Excerpt provided>
■ ■ ■ ■

The destructive part of war is yet again represented in these three murals (Figure 3) that depict the normality of the lives of Ukrainians before the war. The first mural shows an older man taking a bath; however, the graffiti artwork is on a building that is now unlivable as it is completely destroyed by bombs. Banksy’s mural on the normality of life is a representation of the way in which the daily lives of the citizens of Ukraine have been turned upside down, with citizens not being able to live in their own homes anymore, and therefore having to flee their home cities.

The second and third murals show two gymnasts practicing. We can interpret these murals in various ways. It could mean that the young people of Ukraine see their dreams of competing in the Olympics one day getting destroyed. Another interpretation is that the girls "represent the Ukrainian nation trying to keep their feet on the ground while Earth is shattering under them" (Dominauskaite, 2022). Either way, it is up to the spectator to interpret the art and give it meaning.

Figure 4: Children playing

Figure 4 shows a mural of two small children playing on what are called roadblocks. These roadblocks function as a way to block the roads for tanks and other vehicles. The Ukrainian citizens have used them in order to keep the Russian enemy out of their cities (Tondo, 2022). The two children represent the innocent among the Ukrainian citizens, as well as "the crushed dreams of Ukrainians, their strength and resilience as well as the desire to keep fighting" (Dominauskaite, 2022). It also shows how in every terrible thing, in this case, the war, there is always room for playfulness, joy, and hope.

■ ■ ■ ■

Dataset extract>
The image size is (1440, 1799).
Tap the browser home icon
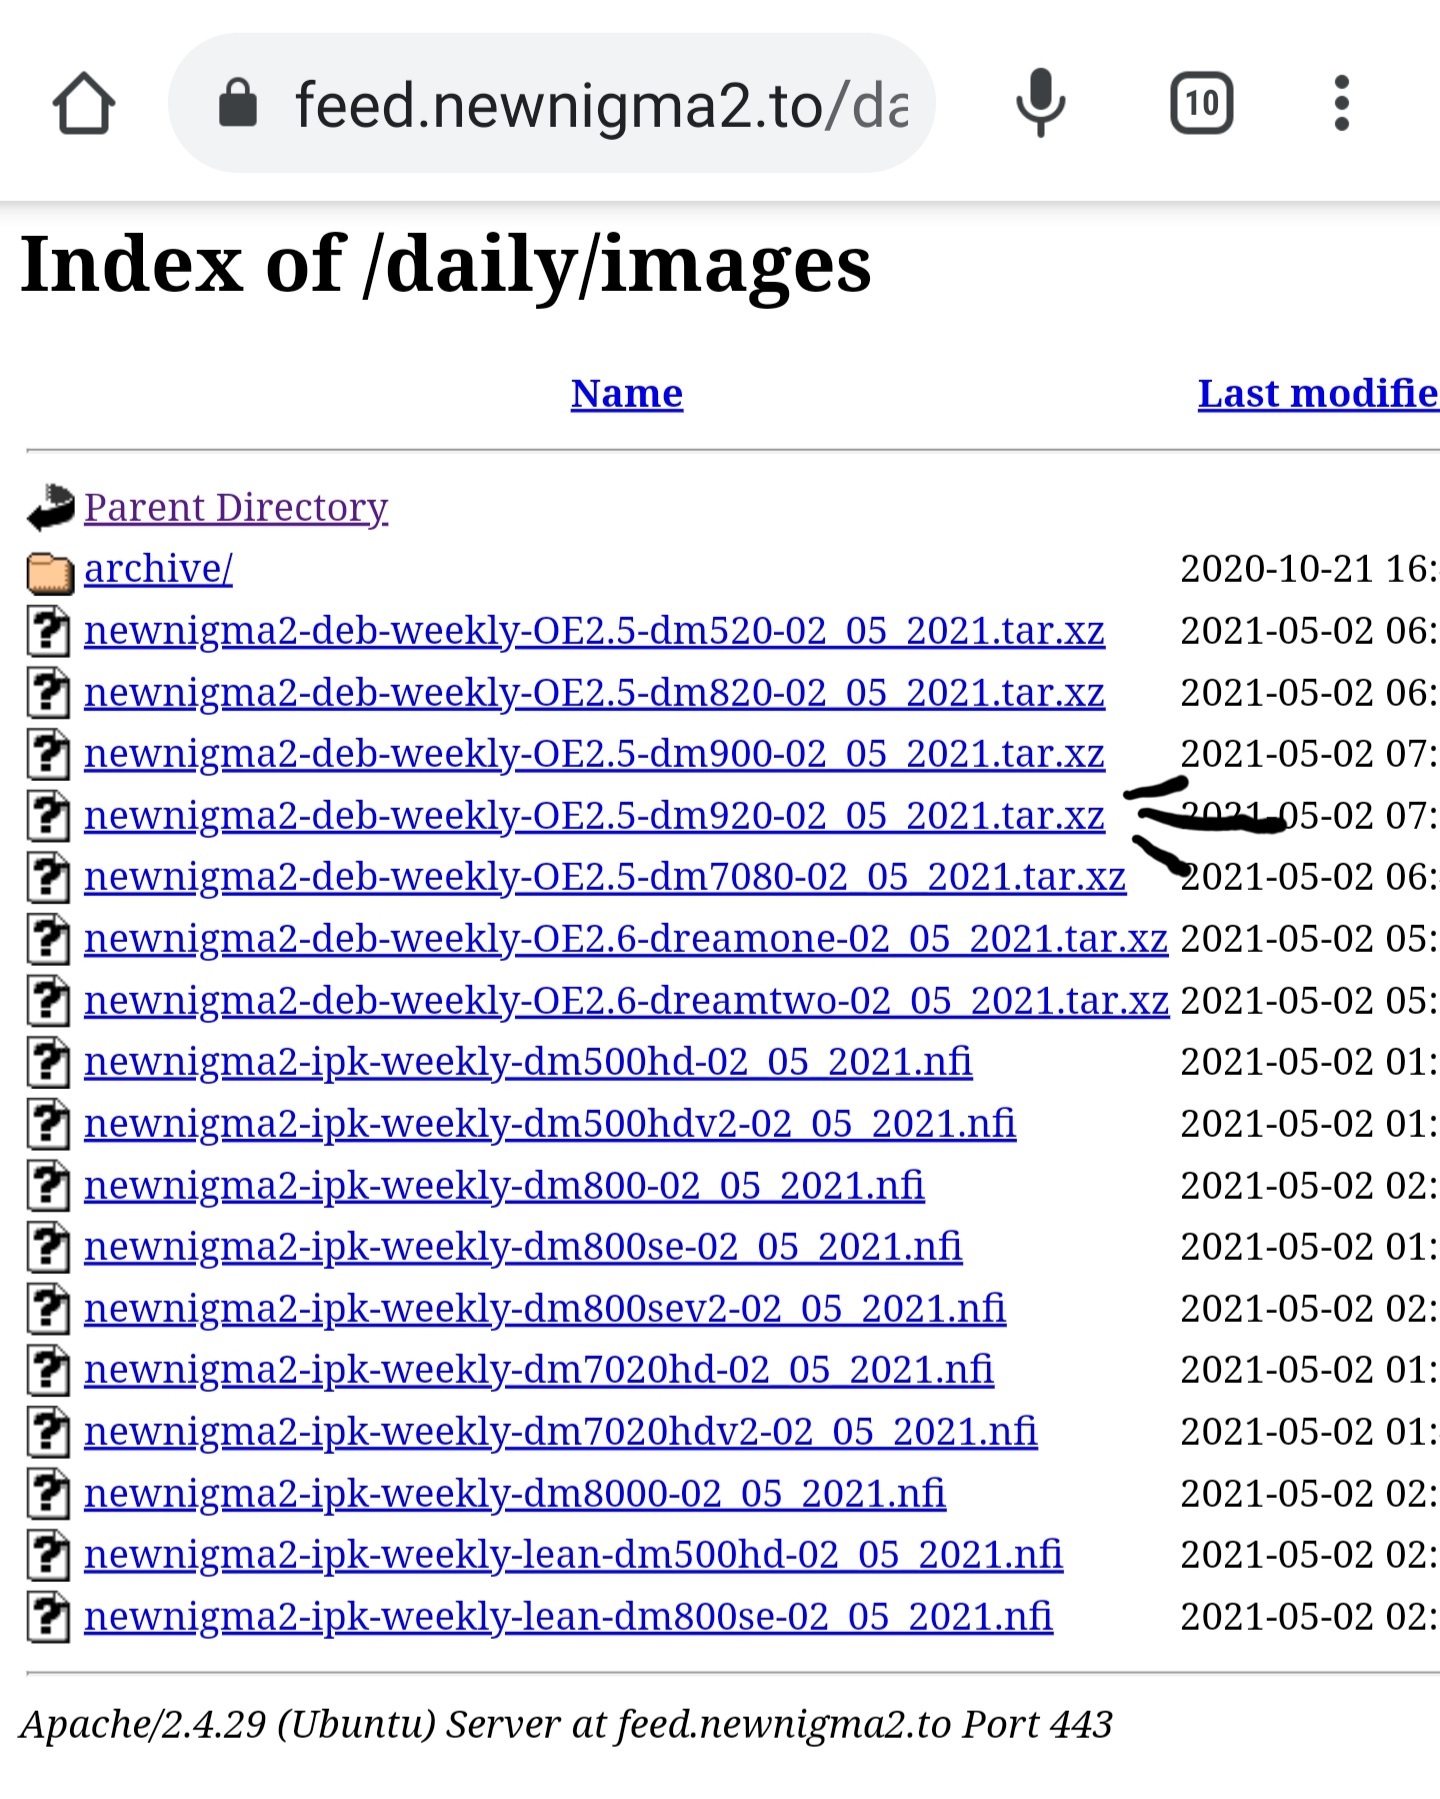click(84, 103)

■ ■ ■ ■

Directives>
1. Answer these questions from the passage on the Ukraine murals.
(a) What is the older man doing in the first mural?
(b) What do the second and third murals show?
(c) What are the two children in Figure 4 playing on?
2. Write out the part of the passage on the Ukraine murals that opens with the words containing "The destructive part" and closes with "their home cities.".
3. Using the passage on the Ukraine murals, state whether each statement agrees with it, answering yes or no and quoting the words that decide it.
(a) The building bearing the bath mural can still be lived in.
(b) Ukrainian citizens used roadblocks to keep the Russian enemy out of their cities.
(c) The gymnast murals have only one possible meaning.

Task-by-task answers>
1.
(a) Taking a bath.
(b) Two gymnasts practicing.
(c) Roadblocks.

2.
The destructive part of war is yet again represented in these three murals (Figure 3) that depict the normality of the lives of Ukrainians before the war. The first mural shows an older man taking a bath; however, the graffiti artwork is on a building that is now unlivable as it is completely destroyed by bombs. Banksy’s mural on the normality of life is a representation of the way in which the daily lives of the citizens of Ukraine have been turned upside down, with citizens not being able to live in their own homes anymore, and therefore having to flee their home cities.

3.
(a) No: "the graffiti artwork is on a building that is now unlivable as it is completely destroyed by bombs"
(b) Yes: "The Ukrainian citizens have used them in order to keep the Russian enemy out of their cities"
(c) No: "We can interpret these murals in various ways."